**WORK INSTRUCTIONS:**
Arrange the data below as a Markdown table with the columns "No." and "Line", giving each nonblank line its own numbered row and omitting blank lines. Leave the pictures out of the answer.

**DATASET EXTRACT:**
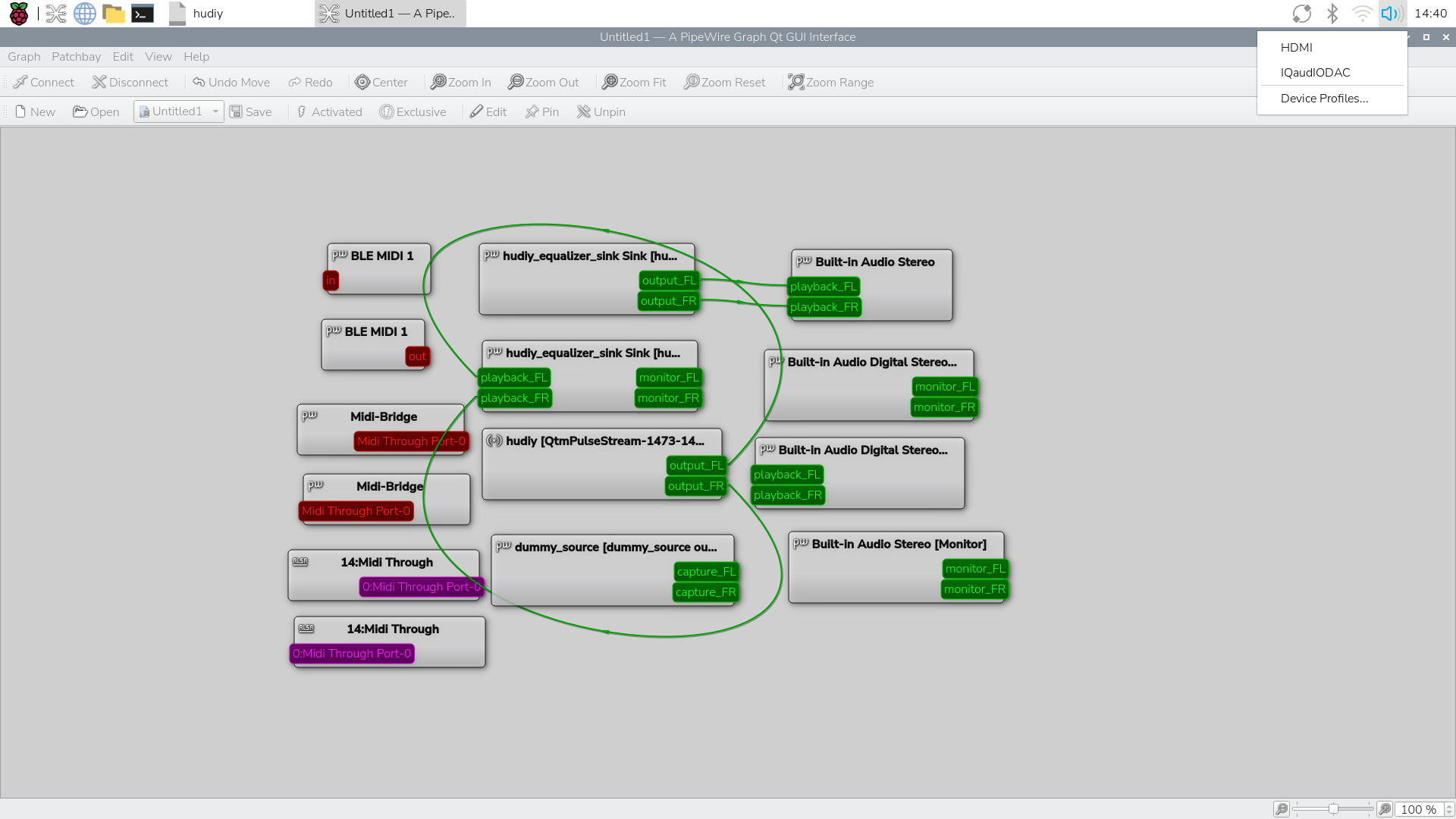Click the Save patchbay button
This screenshot has width=1456, height=819.
250,111
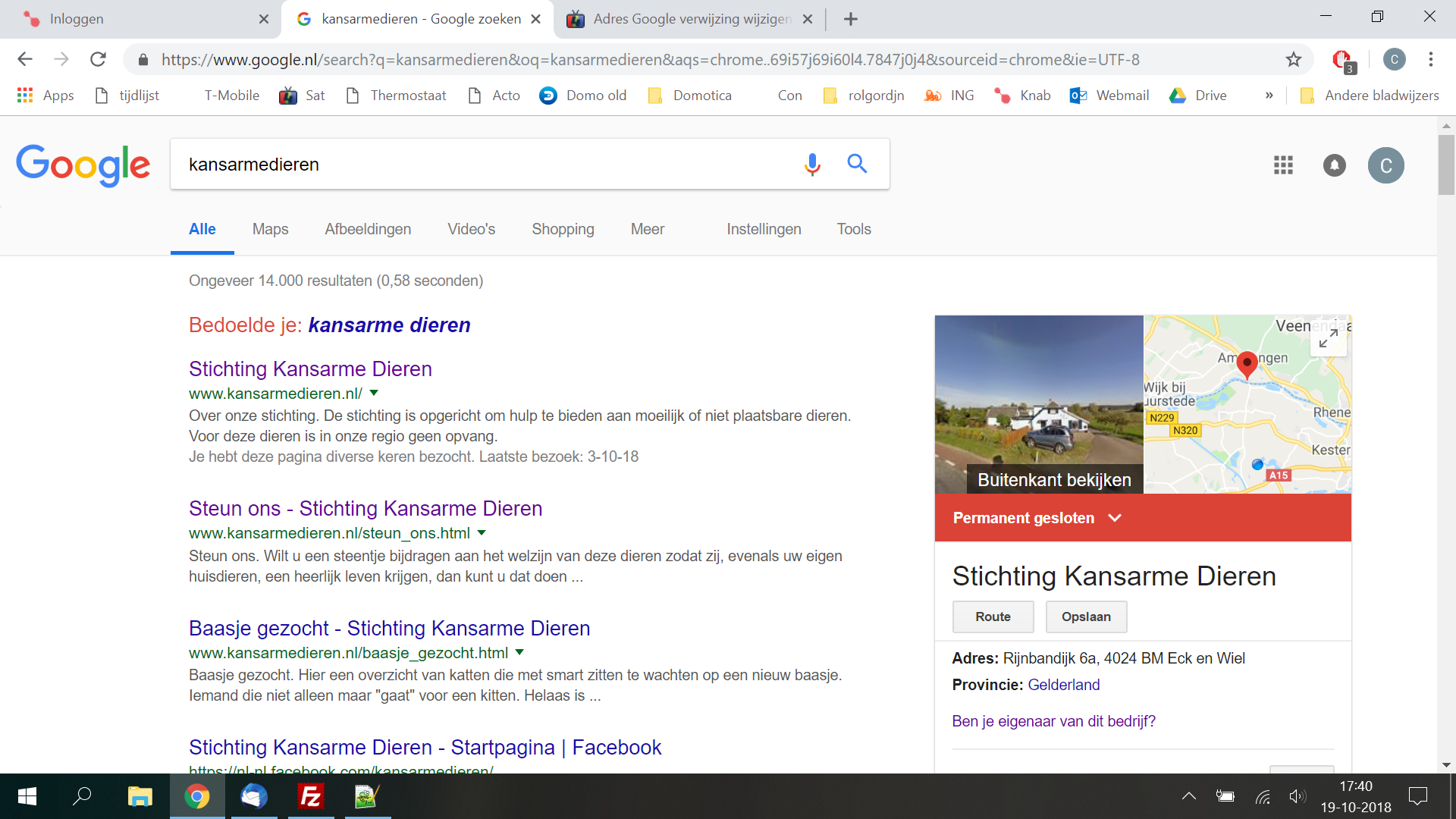Click inside the search box with kansarmedieren
The height and width of the screenshot is (819, 1456).
tap(455, 164)
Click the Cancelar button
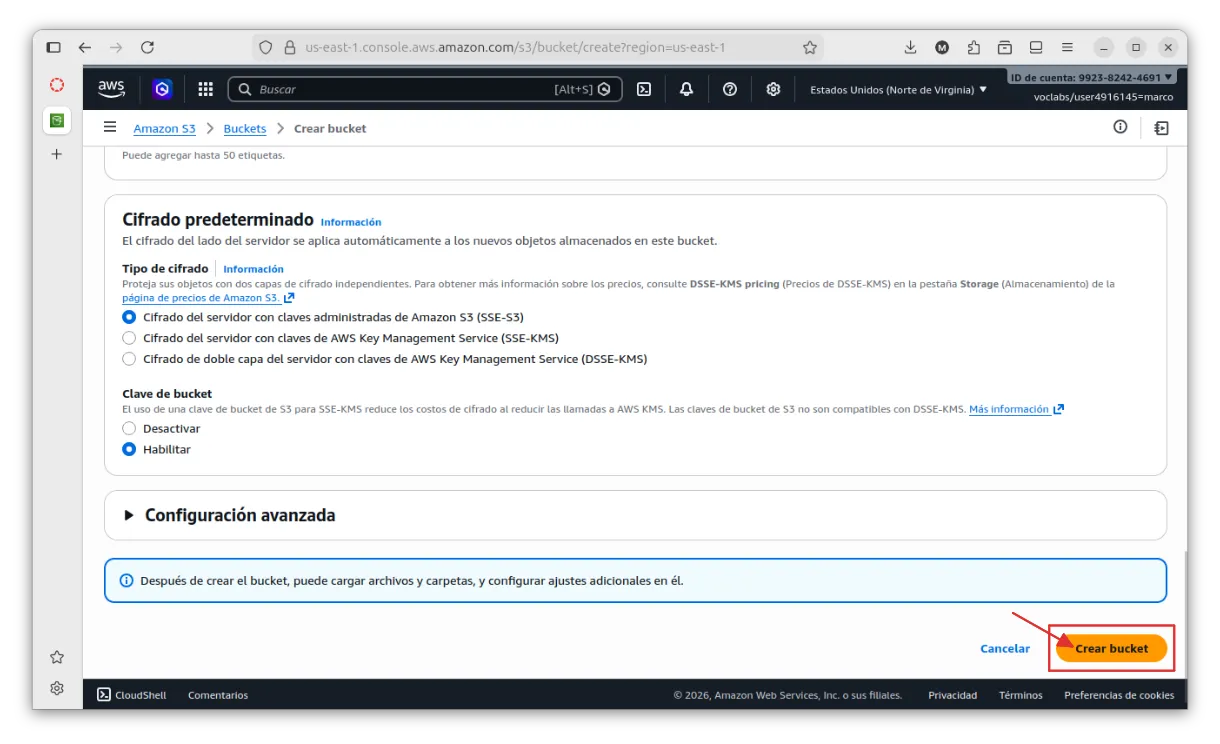The height and width of the screenshot is (744, 1220). tap(1005, 648)
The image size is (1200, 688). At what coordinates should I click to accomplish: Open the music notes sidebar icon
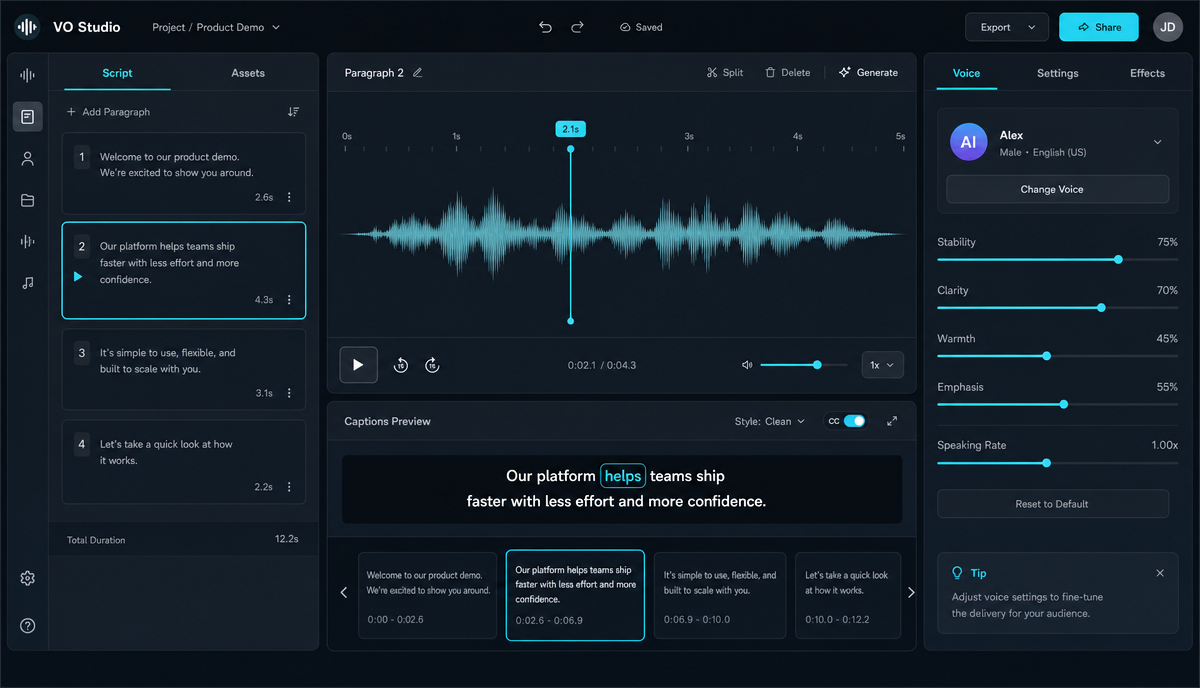coord(27,283)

**RESULT OF THIS TASK:**
| No. | Line |
|---|---|
| 1 | Click the Save patchbay button |
| 2 | This screenshot has width=1456, height=819. |
| 3 | 250,111 |
| 4 | Click inside the search box with kansarmedieren |
| 5 | The height and width of the screenshot is (819, 1456). |
| 6 | tap(455, 164) |
| 7 | Click the Cancelar button |
| 8 | The height and width of the screenshot is (744, 1220). tap(1005, 648) |
| 9 | The image size is (1200, 688). At what coordinates should I click to accomplish: Open the music notes sidebar icon |
| 10 | coord(27,283) |